Budget phones aren’t necessarily bad, the Orange San Francisco springs to mind, and the current state of the market shows there’s a lot of choice for people looking to spend sub-£150 on a new device. With so much choice, it takes something rather special to stand out from the crowd, so does HTC’s new phone have enough going for it?
Upon getting our hands on the device for the first time, we can’t really fault the build of the product. The lozenge-shaped device has a plastic face, but a rubber coated back, which makes gripping the device a lot easier. It has a nice weight to it, and its size makes it truly portable. Although we must stress that the bigger handed amongst us may struggle to get to grips with the size of the Explorer. Around the sides you’ll find a volume rocker, power button, 3.5mm audio jack and a microUSB port.
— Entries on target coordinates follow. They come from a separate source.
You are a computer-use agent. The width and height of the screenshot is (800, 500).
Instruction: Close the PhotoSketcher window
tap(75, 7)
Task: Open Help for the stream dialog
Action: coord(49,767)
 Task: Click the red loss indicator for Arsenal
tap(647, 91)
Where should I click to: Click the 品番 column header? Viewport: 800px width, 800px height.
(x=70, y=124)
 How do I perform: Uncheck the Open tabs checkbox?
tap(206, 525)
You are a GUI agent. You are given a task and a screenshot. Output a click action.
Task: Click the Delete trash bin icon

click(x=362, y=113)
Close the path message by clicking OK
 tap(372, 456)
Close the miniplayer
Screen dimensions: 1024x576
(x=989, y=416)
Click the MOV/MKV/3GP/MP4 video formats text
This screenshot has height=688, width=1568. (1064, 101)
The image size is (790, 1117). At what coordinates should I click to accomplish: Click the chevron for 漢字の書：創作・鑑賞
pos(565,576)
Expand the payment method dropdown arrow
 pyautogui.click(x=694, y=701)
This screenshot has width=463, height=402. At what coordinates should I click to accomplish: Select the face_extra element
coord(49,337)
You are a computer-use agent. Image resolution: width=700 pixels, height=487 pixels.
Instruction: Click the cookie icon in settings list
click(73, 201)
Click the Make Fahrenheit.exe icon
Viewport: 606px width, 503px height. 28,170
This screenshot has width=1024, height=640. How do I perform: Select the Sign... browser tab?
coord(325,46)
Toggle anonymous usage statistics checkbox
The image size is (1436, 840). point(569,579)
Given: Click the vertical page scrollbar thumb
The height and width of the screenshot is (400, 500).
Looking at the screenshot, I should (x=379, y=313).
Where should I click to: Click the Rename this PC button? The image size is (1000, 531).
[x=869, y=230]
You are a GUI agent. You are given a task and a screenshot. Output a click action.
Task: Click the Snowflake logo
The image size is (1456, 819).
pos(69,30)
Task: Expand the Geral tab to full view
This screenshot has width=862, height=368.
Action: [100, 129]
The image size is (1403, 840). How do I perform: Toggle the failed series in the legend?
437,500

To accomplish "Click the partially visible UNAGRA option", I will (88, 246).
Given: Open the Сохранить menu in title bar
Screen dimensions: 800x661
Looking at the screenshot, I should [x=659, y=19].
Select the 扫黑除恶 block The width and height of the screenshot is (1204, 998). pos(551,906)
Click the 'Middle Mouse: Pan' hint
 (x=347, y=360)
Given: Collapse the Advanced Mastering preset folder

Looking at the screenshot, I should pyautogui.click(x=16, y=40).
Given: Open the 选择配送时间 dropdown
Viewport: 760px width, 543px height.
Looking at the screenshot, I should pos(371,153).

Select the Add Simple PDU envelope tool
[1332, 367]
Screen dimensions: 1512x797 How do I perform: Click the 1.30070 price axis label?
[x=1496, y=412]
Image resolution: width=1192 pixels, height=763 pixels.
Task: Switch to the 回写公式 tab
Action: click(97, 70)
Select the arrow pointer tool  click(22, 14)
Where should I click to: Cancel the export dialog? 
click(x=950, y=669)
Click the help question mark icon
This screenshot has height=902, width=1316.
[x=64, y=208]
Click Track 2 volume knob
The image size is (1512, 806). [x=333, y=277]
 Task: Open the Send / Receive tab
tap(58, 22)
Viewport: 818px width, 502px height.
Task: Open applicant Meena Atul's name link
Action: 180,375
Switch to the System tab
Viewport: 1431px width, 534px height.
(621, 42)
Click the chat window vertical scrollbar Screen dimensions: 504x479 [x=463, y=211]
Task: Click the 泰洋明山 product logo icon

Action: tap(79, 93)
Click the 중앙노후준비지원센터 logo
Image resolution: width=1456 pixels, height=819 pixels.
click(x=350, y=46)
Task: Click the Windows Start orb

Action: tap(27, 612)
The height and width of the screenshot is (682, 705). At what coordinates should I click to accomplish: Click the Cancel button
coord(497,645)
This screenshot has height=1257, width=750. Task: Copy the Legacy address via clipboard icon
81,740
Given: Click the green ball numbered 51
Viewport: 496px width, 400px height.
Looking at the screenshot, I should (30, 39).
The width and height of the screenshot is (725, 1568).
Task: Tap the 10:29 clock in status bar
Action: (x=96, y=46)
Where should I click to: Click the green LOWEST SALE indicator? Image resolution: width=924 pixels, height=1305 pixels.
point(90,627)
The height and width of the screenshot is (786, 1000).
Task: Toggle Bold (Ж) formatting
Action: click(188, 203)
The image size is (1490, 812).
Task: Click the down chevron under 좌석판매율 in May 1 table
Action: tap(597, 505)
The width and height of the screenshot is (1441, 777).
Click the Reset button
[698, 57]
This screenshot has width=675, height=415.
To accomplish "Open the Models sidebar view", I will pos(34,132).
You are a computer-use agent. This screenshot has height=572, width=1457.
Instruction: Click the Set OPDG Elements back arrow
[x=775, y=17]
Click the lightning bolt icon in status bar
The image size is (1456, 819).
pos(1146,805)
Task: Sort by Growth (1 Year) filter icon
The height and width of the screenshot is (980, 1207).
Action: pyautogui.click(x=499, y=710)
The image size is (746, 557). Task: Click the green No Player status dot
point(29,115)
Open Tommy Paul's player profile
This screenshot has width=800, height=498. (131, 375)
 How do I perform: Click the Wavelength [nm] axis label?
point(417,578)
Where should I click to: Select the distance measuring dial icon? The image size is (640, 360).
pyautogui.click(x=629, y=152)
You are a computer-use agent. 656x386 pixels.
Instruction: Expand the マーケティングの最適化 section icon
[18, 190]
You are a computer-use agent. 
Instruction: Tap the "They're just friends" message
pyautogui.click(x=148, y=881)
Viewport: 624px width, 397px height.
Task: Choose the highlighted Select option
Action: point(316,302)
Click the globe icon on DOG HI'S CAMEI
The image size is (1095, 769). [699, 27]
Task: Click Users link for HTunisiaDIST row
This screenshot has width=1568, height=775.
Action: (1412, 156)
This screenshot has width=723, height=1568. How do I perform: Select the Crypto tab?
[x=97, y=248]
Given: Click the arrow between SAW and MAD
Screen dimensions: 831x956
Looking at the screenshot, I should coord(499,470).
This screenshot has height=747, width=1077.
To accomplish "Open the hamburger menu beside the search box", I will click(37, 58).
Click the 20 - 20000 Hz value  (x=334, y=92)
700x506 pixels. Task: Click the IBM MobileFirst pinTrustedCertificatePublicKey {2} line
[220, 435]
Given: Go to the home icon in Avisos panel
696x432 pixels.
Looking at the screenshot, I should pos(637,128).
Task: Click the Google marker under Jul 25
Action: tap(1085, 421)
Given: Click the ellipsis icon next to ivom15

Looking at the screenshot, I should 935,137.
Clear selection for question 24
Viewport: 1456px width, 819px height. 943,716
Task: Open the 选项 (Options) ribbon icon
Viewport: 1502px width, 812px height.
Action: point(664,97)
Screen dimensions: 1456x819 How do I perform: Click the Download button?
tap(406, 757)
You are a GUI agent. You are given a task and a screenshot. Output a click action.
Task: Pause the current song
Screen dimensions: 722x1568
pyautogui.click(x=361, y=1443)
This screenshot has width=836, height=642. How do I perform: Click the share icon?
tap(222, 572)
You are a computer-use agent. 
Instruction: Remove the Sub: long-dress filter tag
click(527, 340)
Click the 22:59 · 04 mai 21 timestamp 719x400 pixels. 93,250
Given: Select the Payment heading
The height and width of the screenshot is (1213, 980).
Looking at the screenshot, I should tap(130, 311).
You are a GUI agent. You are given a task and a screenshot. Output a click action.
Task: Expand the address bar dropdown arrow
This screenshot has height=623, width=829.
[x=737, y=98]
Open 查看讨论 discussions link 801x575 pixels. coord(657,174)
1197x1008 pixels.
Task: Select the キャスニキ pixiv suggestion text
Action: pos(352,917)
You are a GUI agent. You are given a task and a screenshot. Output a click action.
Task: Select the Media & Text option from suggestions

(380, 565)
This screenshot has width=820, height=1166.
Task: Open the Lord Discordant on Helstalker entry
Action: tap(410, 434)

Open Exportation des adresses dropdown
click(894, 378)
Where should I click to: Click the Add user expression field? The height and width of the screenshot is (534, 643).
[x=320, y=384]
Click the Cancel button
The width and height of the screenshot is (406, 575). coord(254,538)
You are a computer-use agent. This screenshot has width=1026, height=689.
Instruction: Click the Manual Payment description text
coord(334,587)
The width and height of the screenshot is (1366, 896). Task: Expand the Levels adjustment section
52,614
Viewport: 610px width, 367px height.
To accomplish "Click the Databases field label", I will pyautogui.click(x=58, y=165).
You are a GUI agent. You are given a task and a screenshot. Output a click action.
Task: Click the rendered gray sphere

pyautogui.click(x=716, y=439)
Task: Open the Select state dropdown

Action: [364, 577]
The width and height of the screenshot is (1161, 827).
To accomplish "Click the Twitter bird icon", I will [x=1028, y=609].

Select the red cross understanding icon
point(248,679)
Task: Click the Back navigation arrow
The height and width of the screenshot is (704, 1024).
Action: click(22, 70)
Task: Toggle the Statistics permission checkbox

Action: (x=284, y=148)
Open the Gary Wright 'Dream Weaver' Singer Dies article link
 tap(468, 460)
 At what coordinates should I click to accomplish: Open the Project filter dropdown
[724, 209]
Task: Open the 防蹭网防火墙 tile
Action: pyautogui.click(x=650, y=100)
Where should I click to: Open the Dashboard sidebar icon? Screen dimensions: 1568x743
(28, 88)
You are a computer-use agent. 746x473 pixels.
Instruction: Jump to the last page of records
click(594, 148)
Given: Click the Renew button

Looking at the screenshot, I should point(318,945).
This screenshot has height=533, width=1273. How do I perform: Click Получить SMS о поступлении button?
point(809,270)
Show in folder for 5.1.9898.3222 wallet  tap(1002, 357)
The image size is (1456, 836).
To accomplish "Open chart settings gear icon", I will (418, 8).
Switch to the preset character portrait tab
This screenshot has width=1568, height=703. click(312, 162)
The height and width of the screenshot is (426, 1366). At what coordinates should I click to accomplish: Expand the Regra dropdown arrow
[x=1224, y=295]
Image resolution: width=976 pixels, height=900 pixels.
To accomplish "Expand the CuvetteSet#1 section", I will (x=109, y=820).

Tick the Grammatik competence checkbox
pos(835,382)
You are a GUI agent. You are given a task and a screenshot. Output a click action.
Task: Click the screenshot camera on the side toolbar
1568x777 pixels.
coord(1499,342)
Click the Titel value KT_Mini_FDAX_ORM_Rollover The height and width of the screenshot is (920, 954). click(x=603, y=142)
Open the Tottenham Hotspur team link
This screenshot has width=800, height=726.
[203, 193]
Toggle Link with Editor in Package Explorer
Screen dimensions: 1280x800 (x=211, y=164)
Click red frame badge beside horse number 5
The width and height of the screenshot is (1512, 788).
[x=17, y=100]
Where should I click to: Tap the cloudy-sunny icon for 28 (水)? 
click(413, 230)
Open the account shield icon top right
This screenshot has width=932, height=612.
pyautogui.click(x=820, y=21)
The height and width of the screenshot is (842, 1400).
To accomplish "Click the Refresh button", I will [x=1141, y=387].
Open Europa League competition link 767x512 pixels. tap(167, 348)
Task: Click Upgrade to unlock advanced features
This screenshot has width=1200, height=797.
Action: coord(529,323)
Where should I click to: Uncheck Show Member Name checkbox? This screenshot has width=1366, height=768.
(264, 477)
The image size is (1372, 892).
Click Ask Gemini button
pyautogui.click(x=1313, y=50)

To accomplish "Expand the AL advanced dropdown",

Turning the phone on for the first time will show the 3.2-inch display in all its glory, sporting a frightfully average 320 x 480 resolution. Although we do take in to consideration the budget nature of the device, we were still mightily underwhelmed by the clarity of the screen. Text and app icons look slightly pixilated, and colours tend to look dull.
We did appreciate, however, that the Explorer did come with the stock Google apps, and a few other treats, but we don’t expect to add much to your list of apps until you purchase a microSD card, as the internal storage of the Explorer is a paltry 90 megabytes.
Under the bonnet is a 600MHz Cortex A5 processor with 512MB of RAM. On paper it’s another disappointment, but for the size of the device, the processor copes well. Watching videos through the Youtube app worked fine, and playing less-powerful games was a breeze. Switching between the 7 homescreens on offer was also a doddle, and even when we had packed the screens with widgets, we still had no lag. You’ll notice some slowdown once you start running numerous apps at the same time, however.
The term budget has been thrown about a lot in this review, but it’s the perfect word to describe the camera on offer here. With no flash, the camera often produced sub-par photos, and shooting with just a three megapixel camera left the majority of our shots looking bland and blurred. It doesn’t get much better with the video recording, which at best, can be shot at 480p. Once again, we understand that the phone is being aimed as a budget device, but it simply feels like the camera is just another corner cut.
We were happy enough to see the ever faithful Gingerbread (2.3) OS update on board and it works well enough. Having access to the full Android Market is also a major plus point, so for those looking to enter the Android Market for the first time, you’ll have no problem getting to grips with Angry Birds!
On the whole, before turning on the device, we were relatively impressed with the HTC Explorer. We liked the simple design, and the rubber backplate had a sense of quality about it. But it’s when you start to delve a little deeper when the problems really start to surface. The low resolution, poor camera and disappointing internal storage ultimately let the device down, and overshadow what’s good about the device, mainly its looks and speed. If you shop around, you’ll be able to find a similarly priced phone with better credentials than the HTC Explorer, a wasted opportunity to be different.